● Exercise materials:
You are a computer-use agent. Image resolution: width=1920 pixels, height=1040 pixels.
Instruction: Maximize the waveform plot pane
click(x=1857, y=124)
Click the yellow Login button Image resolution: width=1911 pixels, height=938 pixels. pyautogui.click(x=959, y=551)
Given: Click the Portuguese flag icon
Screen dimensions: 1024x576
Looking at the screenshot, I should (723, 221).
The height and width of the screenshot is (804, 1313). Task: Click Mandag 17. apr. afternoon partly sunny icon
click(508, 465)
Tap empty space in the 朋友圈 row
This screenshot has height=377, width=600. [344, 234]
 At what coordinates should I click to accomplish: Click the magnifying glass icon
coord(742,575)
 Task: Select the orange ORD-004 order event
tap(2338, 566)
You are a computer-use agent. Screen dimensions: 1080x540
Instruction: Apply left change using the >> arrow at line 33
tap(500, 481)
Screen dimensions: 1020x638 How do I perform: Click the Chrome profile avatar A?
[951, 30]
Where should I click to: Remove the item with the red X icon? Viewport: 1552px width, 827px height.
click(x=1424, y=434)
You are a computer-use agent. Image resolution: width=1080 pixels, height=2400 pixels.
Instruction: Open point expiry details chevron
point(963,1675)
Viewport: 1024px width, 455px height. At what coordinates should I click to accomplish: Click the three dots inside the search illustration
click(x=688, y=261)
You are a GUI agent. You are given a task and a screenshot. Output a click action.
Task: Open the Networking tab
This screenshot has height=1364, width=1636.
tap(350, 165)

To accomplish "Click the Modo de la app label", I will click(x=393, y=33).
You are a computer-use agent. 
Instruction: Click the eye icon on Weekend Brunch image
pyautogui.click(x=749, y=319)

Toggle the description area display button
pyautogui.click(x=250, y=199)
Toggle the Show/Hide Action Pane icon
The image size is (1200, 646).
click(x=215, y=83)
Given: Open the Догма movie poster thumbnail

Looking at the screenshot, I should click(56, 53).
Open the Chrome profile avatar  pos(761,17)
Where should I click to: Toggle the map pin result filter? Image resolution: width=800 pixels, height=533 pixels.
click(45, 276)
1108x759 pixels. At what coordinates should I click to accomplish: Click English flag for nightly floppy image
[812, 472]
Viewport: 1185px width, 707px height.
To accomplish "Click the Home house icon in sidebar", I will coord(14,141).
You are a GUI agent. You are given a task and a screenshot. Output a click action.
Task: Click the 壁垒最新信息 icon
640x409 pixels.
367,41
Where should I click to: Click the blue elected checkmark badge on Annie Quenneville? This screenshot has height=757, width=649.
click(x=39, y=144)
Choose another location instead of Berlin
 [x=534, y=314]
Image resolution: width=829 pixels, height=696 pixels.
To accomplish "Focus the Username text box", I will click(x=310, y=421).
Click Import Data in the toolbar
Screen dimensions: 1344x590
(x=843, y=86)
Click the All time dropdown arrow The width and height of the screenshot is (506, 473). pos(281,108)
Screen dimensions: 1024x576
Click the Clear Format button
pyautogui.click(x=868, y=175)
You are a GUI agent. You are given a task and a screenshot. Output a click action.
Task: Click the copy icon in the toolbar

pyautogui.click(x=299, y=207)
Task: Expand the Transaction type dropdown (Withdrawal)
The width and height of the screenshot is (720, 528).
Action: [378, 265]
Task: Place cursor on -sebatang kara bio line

● Exercise instructions:
Check each line above for the word "dropdown" and give the number of lines that have it, nothing else.

● Written solution:
2